Além disso, é sabido que há ambientes que em nada contribuem com o trabalho, nem com o trabalhador. Apresentam problemas diversos, que tanto podem ser de dimensionamento, quanto de acessibilidade, de iluminação, de cores, ou outros condicionantes físicos quaisquer, como de organização, de layout, do posto de trabalho, ou ainda de sensações percebidas, que dizem respeito aos aspectos cognitivos e sensoriais experimentados pelos usuários. Nesse último segmento, a análise do ambiente precisa também contemplar a compreensão das expectativas e necessidades daqueles que o utilizam, sejam proprietários ou funcionários.
Dessa breve introdução, identifica-se a variedade de conhecimentos envolvidos nas questões dos ambientes físicos em ergonomia.
O ambiente está adequado?
Por Vilma Villarouco, publicado em: Anais do I ENEAC – ENCONTRO NACIONAL DE ERGONOMIA DO AMBIENTE CONSTRUÍDO, Recife, 2007, UFPE.
Inicia-se este trabalho com colocações já publicadas em eventos anteriores, ou em boletins da ABERGO, com o objetivo de trazer à memória pontos de estímulo à discussão que, embora já tratados, ainda carecem de reflexão, do delineamento de contornos, de foco, de consenso.
Inicia-se a abordagem considerando que, similarmente aos demais ramos da ergonomia, as questões que cuidam do espaço de trabalho visam primordialmente a identificação de elementos contrários à facilitação do desenvolvimento das atividades e tarefas em seu interior. Seus estudos procuram apontar alternativas a partir das falhas localizadas e das interferências negativas. Nestes conteúdos, importantes links entre a ergonomia e a arquitetura, insere-se uma sutil relação que desliza do cognitivo ao tecnológico, incluindo as questões que tratam das sensações e percepções experimentadas na apropriação espacial pelo usuário.

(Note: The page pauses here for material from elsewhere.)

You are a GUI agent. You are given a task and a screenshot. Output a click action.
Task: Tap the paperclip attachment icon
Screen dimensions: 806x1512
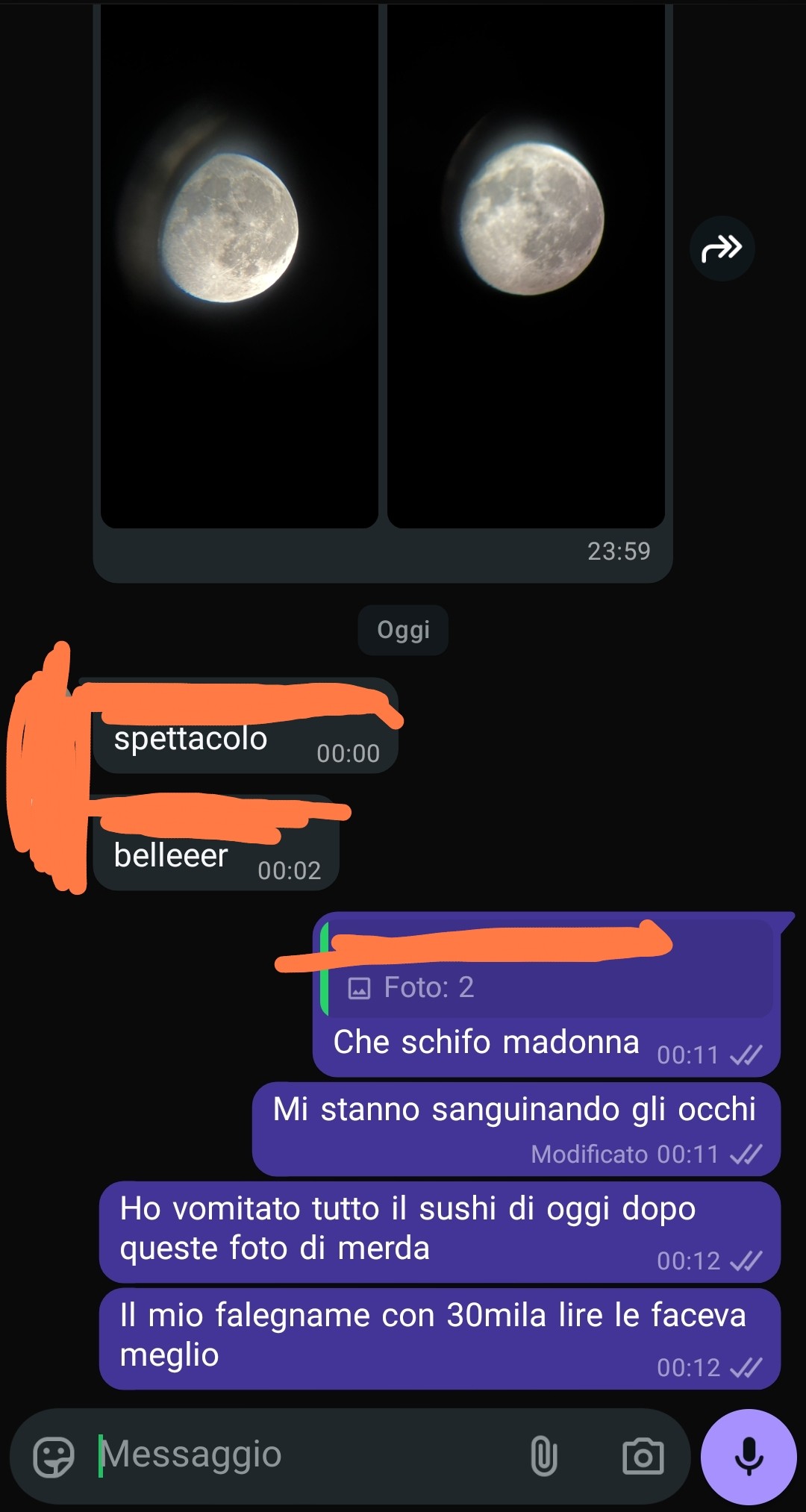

Uma arquitetura ergonomicamente adequada, sempre visará ajustar a situação projetual ao homem e nunca o sentido inverso. Sob essa ótica, o fazer arquitetural traz como elemento primordial e fundamental o usuário, tomado na total complexidade do ser humano, em seus aspectos físicos, culturais, psico-sociais e cognitivos. Note-se, portanto, que não será possível a consecução de uma arquitetura preocupada com seu usuário, se este não for tomado como peça fundamental do processo de projetação, sem o entendimento dos seus desejos e anseios ambientais, sem a busca da adequação à função que desempenhará tal espaço (VILLAROUCO, 2002).
Nesse sentido, é de absoluta importância a distinção entre ergonomia e antropometria, sendo esta uma das áreas do conhecimento que auxiliam a primeira, não sendo possível alguém pretender como ergonomicamente adequado, um espaço projetado apenas com foco nas questões antropométricas.

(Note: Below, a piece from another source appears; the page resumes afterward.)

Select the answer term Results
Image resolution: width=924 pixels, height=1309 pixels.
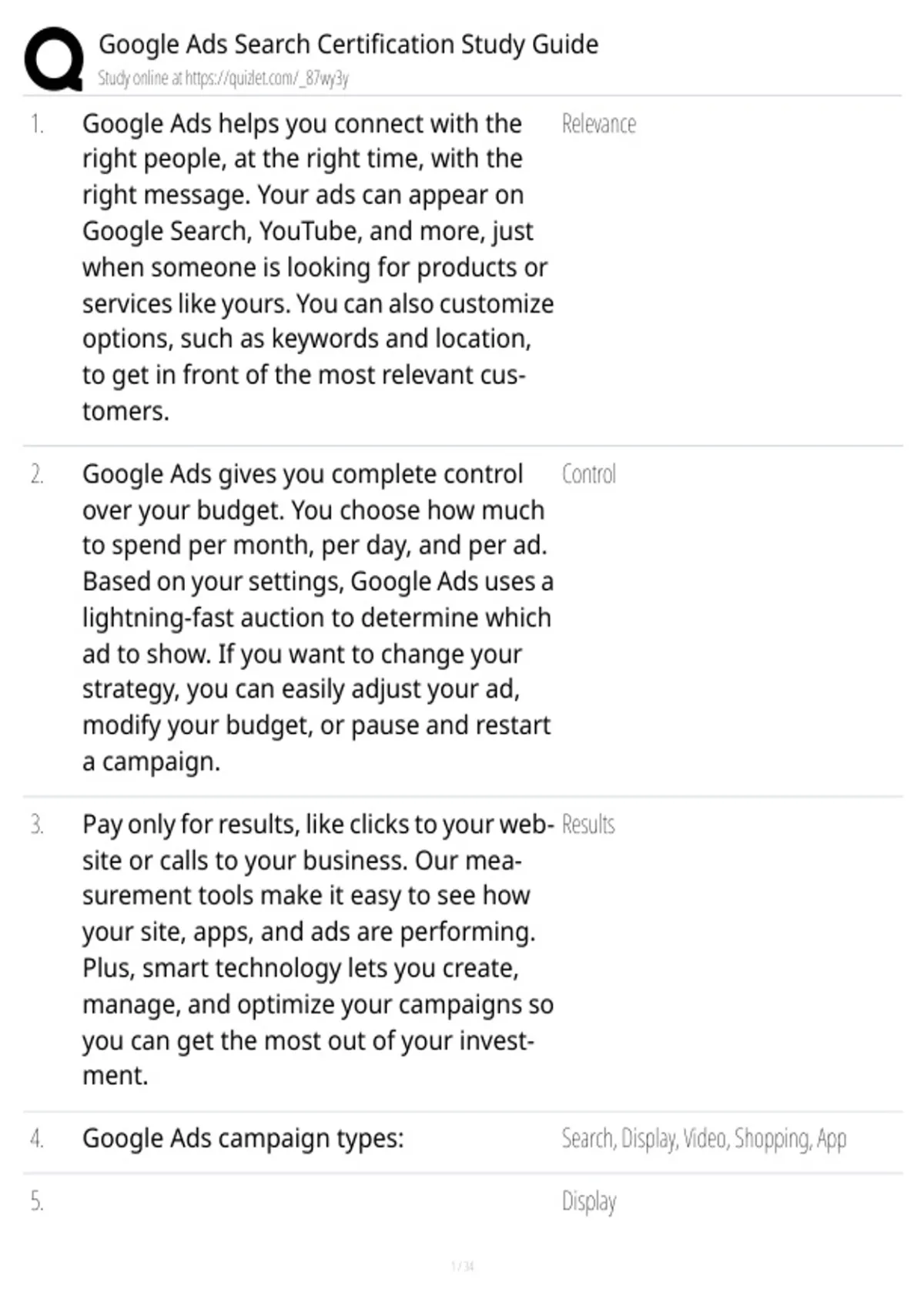(x=588, y=825)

Preocupação complementar emerge-nos também em relação a algumas abordagens conferidas à EAC (Ergonomia do Ambiente Construído), que em muitos casos tem sido trabalhada com seu foco unicamente nos aspectos do conforto ambiental, ou seja, nos estudos de conforto térmico, acústico e lumínico, historicamente trabalhados na arquitetura, por especialistas daquela área. Cuidamos de abordar tais questões no Boletim da Associação Brasileira de Ergonomia visando exatamente, a elucidação focal da EAC (VILLAROUCO,2007).

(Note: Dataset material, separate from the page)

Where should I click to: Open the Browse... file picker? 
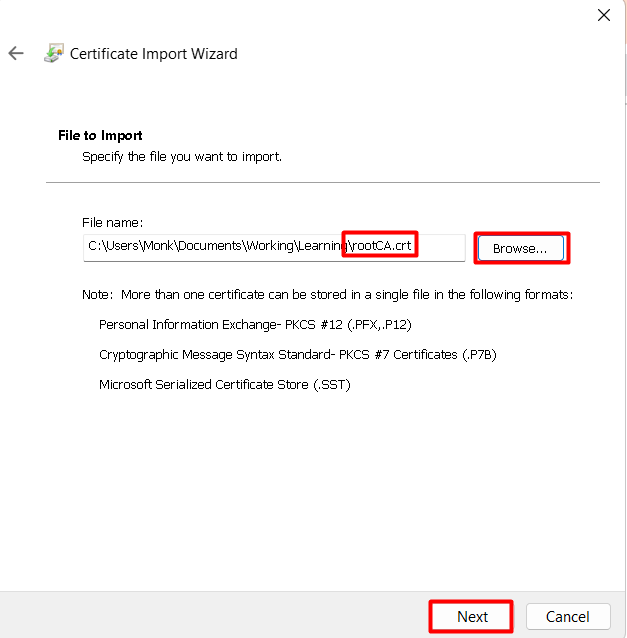520,248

Entendemos, portanto, que o olhar ergonômico sobre o espaço de trabalho deve acompanhar a mesma abordagem abrangente, multifacetada e holística das demais áreas de atuação da ergonomia.
O caráter sistêmico e articulador da visão ergonômica conferem o equilíbrio entre os diversos segmentos envolvidos na consecução de ambientes de trabalho agradáveis, ajustados, adequados à sua função e àqueles que o utilizam.
Além disso, olhar um projeto como olhos de ergonomista é antever sua utilização, é conjugar condicionantes físicos, cognitivos, psico-sociais e culturais, objetivando identificar o elenco de variáveis passíveis de atendimento no produto proposto. Desenvolver esse olhar crítico, minucioso é acima de tudo, entender que o produto do fazer projetual destina-se a abrigar o homem, que com toda sua bagagem vivencial, representa o personagem central do ato de habitar, em sua significação mais ampla (VILLAROUCO, 2004).